_Exercise directions_
Swap "input field" for "text box" in everything from the start of the data below down through the line containing "click(x=587, y=220)", keeping all else unchanged. Leave the pictures out of the answer.

Text and element pointing data:

====================

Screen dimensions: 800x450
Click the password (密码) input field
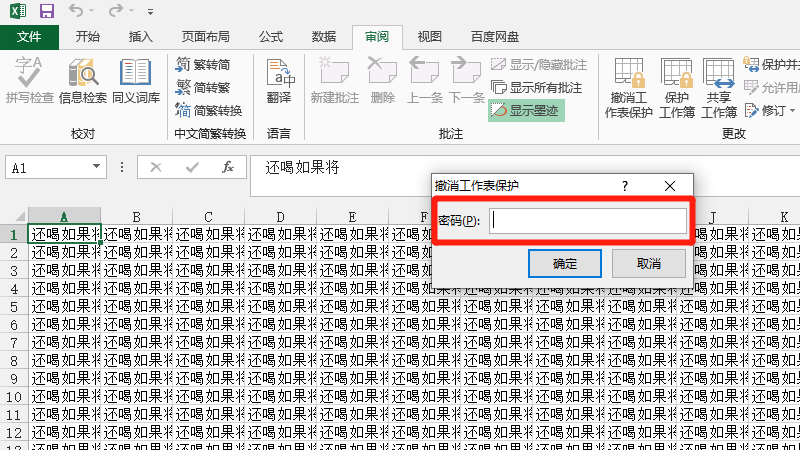click(x=587, y=220)
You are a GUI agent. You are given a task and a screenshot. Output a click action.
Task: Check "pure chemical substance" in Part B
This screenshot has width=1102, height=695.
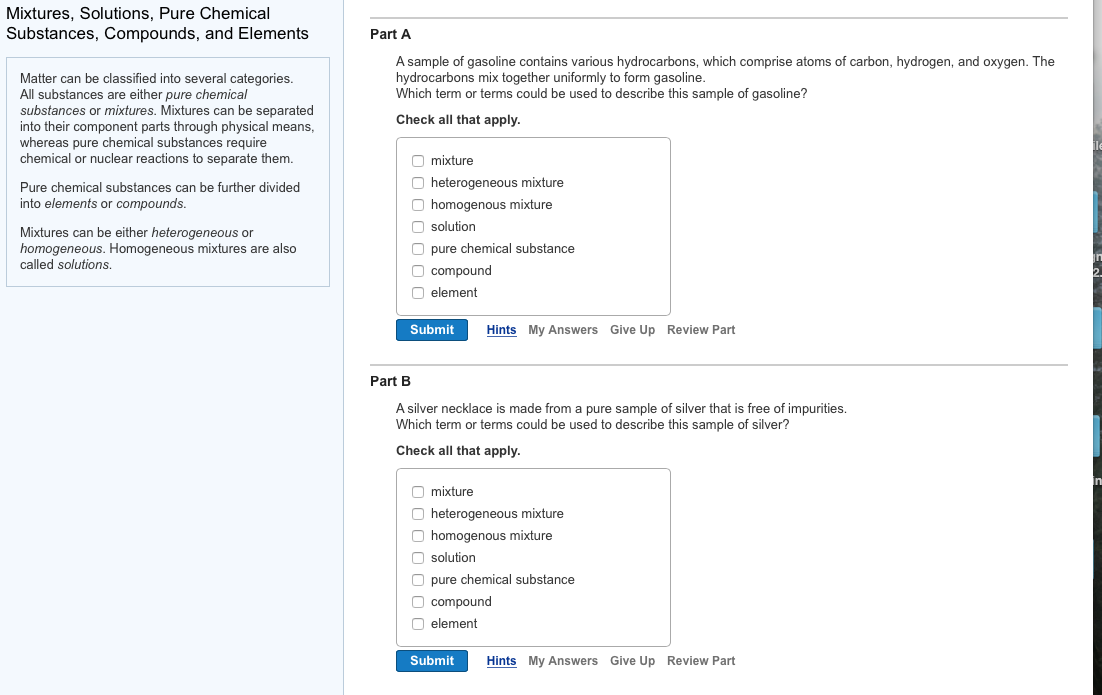pyautogui.click(x=417, y=579)
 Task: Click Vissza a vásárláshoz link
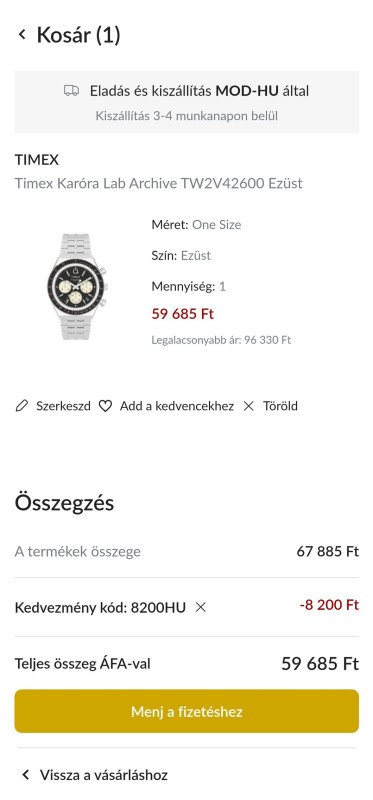click(x=104, y=776)
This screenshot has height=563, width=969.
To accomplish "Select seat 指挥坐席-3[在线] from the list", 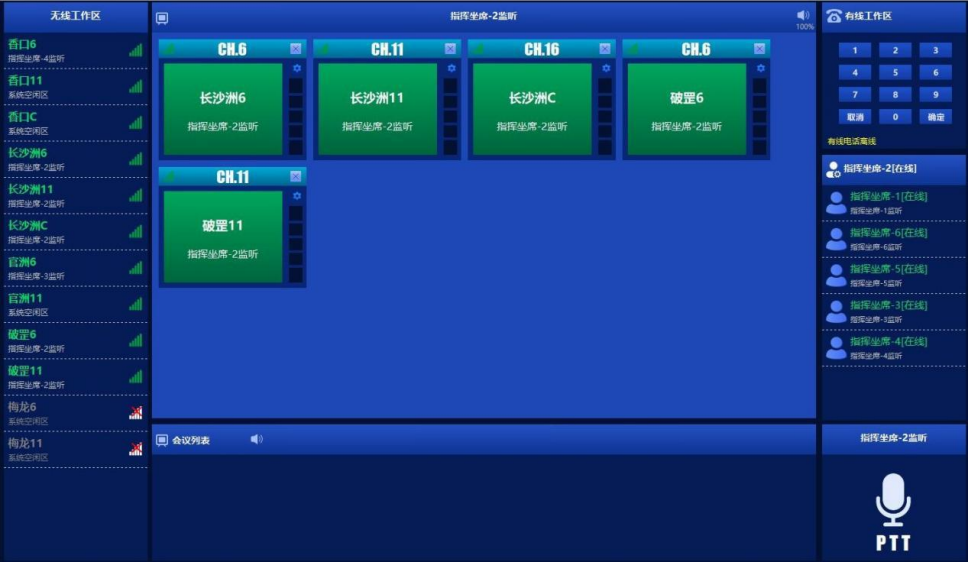I will pos(888,306).
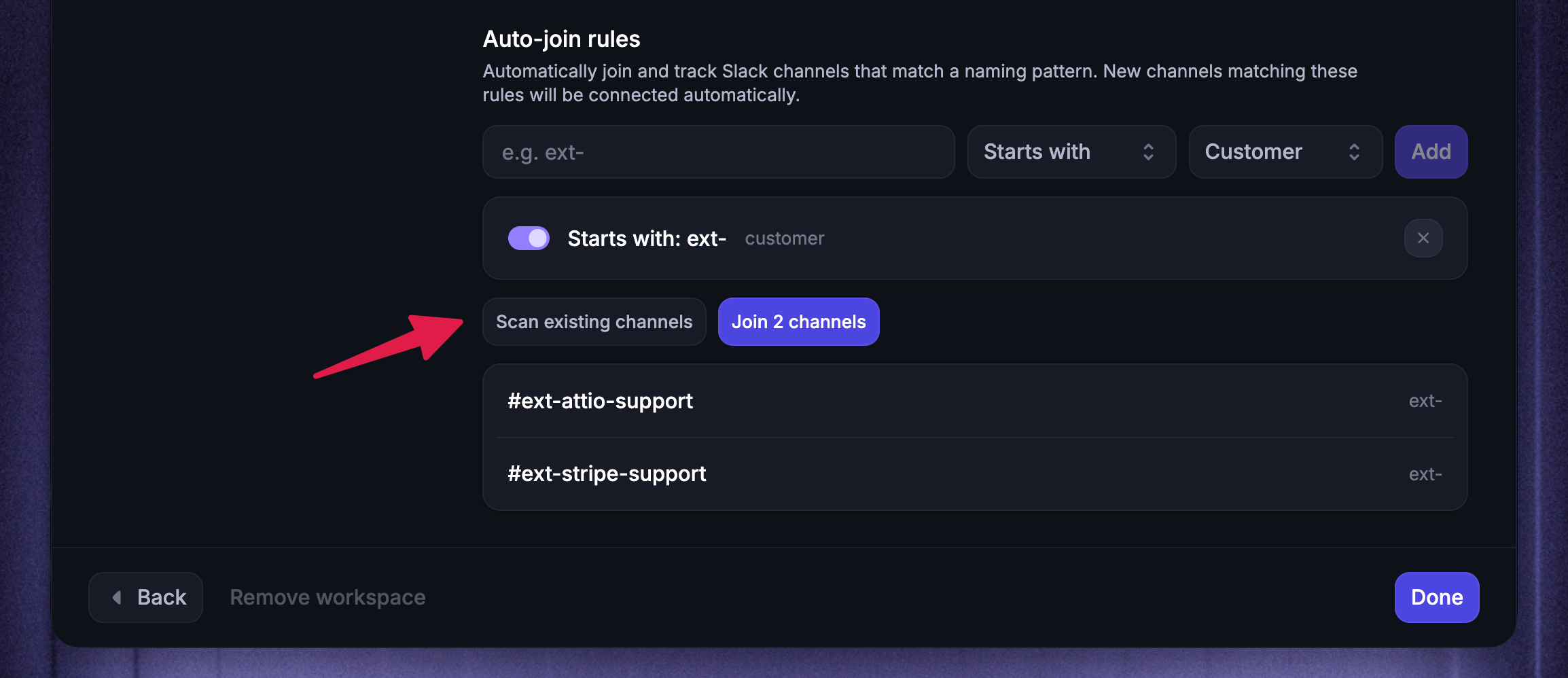1568x678 pixels.
Task: Select the #ext-attio-support channel row
Action: point(975,401)
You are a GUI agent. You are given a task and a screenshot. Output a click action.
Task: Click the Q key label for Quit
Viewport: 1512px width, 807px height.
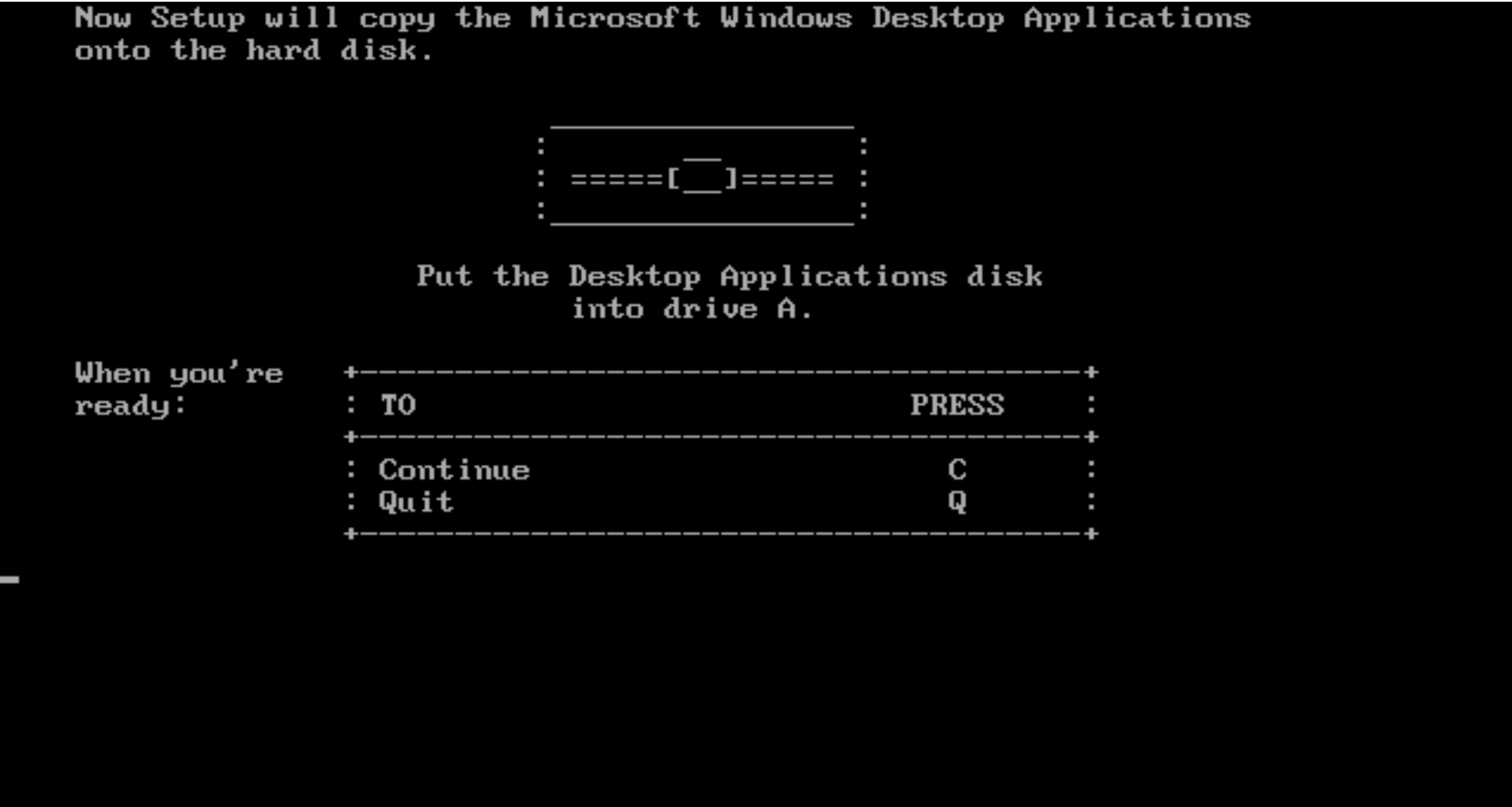(957, 502)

====================

_Response for this exercise_
Screen dimensions: 800x450
Click the password (密码) text box
click(x=587, y=220)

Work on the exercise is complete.